Carefully looked at, leave alone a case of breach of trust, even a case of breach of contract is not made out. Those who gave money for the memorial clearly indicated it could be used for other purposes. Who was cheated? No case was made out.
This was not a case of quashing the FIR, but for anticipatory bail. The only argument available to Gujarat Police was Teesta was not cooperating with them in the investigation. A mere look at the record shows that some 11,000-odd pages of record were given to the Gujarat High Court and a disc to the police. Audited accounts were also given. Full cooperation was extended.
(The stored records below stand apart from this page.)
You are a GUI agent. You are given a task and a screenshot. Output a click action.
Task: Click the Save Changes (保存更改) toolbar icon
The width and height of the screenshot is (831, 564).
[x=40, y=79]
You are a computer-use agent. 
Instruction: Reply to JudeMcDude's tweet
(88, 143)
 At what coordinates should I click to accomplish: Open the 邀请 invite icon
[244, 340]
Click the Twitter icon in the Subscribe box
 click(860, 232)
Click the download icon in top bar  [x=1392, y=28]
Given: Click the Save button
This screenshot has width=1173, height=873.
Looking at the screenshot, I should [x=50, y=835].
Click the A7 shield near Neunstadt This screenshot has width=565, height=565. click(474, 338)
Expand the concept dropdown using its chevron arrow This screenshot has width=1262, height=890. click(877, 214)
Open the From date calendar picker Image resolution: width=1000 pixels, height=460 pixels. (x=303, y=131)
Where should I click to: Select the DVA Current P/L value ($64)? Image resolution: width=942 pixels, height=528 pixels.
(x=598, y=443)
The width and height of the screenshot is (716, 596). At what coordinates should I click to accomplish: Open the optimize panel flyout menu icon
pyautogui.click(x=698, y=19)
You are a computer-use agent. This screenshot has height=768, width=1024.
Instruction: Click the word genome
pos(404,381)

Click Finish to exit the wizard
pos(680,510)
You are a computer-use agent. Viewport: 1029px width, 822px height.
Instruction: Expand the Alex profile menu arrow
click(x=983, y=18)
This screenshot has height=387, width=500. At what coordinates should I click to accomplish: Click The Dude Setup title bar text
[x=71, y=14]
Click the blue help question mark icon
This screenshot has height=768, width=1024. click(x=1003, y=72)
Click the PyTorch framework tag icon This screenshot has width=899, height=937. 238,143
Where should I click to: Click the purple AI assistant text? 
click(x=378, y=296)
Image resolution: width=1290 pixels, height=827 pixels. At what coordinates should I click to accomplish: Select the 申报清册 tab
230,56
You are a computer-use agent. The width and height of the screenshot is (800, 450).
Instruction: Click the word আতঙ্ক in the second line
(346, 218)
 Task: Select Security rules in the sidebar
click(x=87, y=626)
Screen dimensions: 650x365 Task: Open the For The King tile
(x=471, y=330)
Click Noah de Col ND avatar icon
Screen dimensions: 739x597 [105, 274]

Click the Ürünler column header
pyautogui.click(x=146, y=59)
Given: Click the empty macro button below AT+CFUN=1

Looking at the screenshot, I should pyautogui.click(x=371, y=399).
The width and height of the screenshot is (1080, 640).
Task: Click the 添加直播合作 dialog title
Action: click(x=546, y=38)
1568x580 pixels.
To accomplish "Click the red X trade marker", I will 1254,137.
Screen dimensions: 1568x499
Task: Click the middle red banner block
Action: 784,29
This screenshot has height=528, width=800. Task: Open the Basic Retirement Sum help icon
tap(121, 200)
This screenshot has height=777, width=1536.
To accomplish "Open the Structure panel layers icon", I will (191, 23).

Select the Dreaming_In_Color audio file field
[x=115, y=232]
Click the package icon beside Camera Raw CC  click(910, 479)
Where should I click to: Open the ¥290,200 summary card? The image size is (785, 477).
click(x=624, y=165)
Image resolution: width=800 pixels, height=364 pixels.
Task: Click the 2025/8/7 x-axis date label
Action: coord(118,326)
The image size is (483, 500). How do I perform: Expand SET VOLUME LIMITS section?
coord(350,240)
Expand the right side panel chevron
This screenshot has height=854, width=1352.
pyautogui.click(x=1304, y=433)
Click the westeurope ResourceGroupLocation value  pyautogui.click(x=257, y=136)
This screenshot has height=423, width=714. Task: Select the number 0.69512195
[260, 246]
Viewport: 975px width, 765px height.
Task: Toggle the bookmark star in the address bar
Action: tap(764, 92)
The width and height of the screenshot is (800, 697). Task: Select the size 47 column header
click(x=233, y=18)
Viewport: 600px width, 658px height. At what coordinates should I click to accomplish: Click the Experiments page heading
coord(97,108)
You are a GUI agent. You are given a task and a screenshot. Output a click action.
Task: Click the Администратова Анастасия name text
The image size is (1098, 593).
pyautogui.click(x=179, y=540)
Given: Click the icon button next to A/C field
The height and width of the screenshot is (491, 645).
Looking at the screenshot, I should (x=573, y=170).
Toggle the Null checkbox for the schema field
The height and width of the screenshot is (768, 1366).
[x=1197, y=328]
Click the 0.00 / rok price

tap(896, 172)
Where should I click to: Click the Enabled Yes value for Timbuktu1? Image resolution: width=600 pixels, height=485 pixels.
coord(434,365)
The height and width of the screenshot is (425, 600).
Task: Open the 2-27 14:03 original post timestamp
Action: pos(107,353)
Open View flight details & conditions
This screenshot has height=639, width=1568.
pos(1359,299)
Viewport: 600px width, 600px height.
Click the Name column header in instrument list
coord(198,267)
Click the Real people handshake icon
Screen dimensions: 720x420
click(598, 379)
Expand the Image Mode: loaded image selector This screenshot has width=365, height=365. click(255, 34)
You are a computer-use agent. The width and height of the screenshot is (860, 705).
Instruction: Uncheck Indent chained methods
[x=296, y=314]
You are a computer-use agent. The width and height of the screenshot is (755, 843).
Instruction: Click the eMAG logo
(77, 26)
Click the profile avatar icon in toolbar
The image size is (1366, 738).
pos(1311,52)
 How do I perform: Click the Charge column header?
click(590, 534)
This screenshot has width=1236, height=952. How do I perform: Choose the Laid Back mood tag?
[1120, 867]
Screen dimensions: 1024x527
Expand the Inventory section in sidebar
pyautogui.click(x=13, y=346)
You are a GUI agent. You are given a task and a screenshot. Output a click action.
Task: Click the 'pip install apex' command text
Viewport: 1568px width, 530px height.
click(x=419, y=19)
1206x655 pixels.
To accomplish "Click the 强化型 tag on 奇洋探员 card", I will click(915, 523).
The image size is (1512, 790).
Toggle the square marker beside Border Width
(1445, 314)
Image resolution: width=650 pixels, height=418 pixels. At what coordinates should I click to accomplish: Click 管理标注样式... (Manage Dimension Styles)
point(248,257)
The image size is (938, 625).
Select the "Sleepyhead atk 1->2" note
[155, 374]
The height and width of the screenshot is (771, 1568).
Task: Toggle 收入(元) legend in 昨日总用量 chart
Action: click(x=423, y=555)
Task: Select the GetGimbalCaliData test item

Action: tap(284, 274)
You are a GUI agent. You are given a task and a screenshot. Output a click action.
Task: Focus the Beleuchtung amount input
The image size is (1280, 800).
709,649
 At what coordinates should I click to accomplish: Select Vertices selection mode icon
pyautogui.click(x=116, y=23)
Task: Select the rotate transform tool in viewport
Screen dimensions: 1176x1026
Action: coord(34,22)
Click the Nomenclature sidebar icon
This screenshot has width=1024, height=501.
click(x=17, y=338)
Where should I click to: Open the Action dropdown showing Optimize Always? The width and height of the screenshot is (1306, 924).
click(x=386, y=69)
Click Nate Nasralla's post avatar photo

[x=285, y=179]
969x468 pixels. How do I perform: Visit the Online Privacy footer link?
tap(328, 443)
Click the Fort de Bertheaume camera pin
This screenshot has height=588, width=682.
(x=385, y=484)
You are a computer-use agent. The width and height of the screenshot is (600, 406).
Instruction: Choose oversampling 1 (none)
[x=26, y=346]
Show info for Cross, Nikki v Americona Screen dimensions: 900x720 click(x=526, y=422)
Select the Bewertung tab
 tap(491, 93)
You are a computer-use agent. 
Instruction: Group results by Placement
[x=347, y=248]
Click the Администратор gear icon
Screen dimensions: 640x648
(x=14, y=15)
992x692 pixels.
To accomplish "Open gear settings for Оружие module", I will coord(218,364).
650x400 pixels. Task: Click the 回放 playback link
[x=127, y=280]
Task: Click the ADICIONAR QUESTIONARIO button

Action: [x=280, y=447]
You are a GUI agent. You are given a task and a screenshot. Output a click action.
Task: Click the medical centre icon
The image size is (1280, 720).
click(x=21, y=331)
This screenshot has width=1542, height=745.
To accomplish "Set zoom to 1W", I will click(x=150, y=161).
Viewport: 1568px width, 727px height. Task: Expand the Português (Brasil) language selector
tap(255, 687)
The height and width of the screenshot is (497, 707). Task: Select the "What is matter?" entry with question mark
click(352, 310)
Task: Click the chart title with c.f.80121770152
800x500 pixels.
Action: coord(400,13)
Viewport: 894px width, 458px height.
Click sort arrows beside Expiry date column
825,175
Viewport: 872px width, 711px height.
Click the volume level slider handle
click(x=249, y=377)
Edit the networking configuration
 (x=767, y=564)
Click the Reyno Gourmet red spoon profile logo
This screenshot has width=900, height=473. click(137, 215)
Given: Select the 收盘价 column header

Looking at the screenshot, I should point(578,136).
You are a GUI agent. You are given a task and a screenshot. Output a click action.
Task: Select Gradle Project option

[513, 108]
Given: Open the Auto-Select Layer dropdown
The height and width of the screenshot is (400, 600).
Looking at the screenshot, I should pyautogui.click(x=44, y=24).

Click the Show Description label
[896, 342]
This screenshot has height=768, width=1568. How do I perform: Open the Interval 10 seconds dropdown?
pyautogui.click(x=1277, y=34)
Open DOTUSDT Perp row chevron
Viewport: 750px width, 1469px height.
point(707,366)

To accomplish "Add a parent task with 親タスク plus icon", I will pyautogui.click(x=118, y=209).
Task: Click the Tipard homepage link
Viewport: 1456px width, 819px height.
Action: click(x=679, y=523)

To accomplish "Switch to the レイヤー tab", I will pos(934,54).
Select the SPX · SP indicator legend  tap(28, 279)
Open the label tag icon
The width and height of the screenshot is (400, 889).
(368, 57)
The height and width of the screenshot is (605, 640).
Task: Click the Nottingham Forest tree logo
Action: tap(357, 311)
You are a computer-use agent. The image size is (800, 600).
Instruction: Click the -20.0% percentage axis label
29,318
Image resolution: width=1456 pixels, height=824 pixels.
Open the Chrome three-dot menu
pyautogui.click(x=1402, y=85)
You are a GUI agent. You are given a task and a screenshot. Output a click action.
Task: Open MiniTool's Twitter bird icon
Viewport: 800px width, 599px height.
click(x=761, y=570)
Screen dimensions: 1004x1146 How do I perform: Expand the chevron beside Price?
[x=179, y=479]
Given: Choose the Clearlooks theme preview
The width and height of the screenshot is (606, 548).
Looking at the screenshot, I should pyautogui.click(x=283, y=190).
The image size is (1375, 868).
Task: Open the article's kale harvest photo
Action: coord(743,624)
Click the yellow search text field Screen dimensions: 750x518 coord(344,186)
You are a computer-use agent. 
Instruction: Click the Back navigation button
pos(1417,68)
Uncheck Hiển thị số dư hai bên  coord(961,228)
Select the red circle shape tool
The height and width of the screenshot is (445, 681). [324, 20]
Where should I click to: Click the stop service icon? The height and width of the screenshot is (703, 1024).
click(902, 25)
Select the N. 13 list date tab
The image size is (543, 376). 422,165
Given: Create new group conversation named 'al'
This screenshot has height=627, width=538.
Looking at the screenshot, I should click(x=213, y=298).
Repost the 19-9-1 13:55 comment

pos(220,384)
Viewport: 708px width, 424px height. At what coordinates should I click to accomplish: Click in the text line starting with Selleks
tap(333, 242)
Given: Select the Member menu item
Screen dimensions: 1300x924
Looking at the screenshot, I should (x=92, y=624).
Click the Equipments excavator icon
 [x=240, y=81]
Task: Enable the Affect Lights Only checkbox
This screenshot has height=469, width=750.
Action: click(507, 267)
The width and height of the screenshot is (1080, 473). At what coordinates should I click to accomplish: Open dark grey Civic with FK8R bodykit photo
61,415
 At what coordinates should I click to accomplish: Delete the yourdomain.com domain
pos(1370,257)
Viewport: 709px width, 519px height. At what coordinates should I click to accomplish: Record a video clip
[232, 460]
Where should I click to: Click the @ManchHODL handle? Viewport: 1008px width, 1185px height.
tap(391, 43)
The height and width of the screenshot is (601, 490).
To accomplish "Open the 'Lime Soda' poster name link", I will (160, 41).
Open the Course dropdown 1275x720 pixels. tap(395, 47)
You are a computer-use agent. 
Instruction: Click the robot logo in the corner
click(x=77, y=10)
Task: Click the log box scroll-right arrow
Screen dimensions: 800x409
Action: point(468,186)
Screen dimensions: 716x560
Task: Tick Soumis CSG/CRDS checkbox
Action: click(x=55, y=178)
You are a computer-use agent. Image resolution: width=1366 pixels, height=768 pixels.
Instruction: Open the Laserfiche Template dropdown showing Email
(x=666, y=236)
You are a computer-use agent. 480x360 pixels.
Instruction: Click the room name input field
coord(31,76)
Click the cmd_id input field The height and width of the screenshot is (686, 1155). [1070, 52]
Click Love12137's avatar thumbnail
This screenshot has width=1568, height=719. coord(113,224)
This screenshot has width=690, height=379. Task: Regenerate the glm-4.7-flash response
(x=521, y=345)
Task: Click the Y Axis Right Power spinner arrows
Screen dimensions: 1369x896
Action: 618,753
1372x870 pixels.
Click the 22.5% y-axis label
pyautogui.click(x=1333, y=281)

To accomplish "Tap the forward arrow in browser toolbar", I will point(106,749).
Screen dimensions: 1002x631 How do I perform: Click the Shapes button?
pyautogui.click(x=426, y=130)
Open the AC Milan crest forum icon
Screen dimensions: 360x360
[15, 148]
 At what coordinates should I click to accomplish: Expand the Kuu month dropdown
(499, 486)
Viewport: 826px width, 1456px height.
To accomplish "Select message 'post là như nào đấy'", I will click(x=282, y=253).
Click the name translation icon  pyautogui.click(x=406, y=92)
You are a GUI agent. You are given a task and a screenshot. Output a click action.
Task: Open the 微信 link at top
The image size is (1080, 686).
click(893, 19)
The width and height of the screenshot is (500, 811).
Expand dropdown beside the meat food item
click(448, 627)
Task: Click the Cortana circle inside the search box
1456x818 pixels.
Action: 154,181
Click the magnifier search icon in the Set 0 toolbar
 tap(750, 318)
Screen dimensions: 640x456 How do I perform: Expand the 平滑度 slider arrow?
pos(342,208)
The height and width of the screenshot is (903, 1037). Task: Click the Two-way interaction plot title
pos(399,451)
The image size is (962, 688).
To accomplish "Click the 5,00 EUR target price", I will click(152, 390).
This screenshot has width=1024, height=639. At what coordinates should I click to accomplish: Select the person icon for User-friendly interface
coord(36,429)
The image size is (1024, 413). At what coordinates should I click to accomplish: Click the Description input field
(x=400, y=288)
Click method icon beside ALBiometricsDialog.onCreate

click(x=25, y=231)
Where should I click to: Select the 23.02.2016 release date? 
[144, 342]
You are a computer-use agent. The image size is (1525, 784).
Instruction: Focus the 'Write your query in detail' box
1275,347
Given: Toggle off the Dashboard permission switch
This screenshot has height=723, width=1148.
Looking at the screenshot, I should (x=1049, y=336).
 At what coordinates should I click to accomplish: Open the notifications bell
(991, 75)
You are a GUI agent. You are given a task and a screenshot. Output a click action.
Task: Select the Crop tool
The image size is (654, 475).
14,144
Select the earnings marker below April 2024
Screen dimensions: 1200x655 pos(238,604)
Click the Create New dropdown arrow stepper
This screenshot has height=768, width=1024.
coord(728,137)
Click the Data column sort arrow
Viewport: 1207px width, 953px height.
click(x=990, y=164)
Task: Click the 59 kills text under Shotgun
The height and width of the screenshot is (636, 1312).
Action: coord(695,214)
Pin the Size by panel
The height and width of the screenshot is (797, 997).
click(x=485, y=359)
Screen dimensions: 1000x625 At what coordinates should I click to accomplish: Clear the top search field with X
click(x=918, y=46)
The Gujarat government harped on the trust’s beneficiaries not getting their due. Such mighty ignorance of the law of trusts is unforgiveable. The Indian Trusts Act, 1882 deals with private trusts involving beneficiaries. Public Trusts The Public Trusts have no beneficiaries in that sense, just charitable purposes. The police and denying high court Judge Pardiwala also got the facts on contributions to the trust wrong. Trustees contributed 71%. Curiously they were not aggrieved. Was the ‘complainant’ collaborating? The Law Commission presciently saw the misuse of prosecutions opposing bail at the instance of political rivals. What is strange is the Gujarat High Court’s Justice Pardiwala who denied bail, launched into a harangue on activists and NGO’s in general and targeted Teesta’s activities as a one person show which trustees who intervened in the Supreme Court denied.
Justice Pardiwala’s outrage was clearly anti-NGO and pro-government, adding to the misuse of power. One other footnote: Chief Justice H.L. Dattu assigned the matter to a Mukhopadhaya-Ramana bench and, then, to the Mishra-Goel bench’ which granted Teesta bail. Why? There was some public outrage that both Mukhopadhaya’s and Ramana’s children’s weddings were attended by Modi. Was Modi a personal friend? Or were they being nice to Modi?
Don’t victimise activists. They are the fifth pillar of democracy.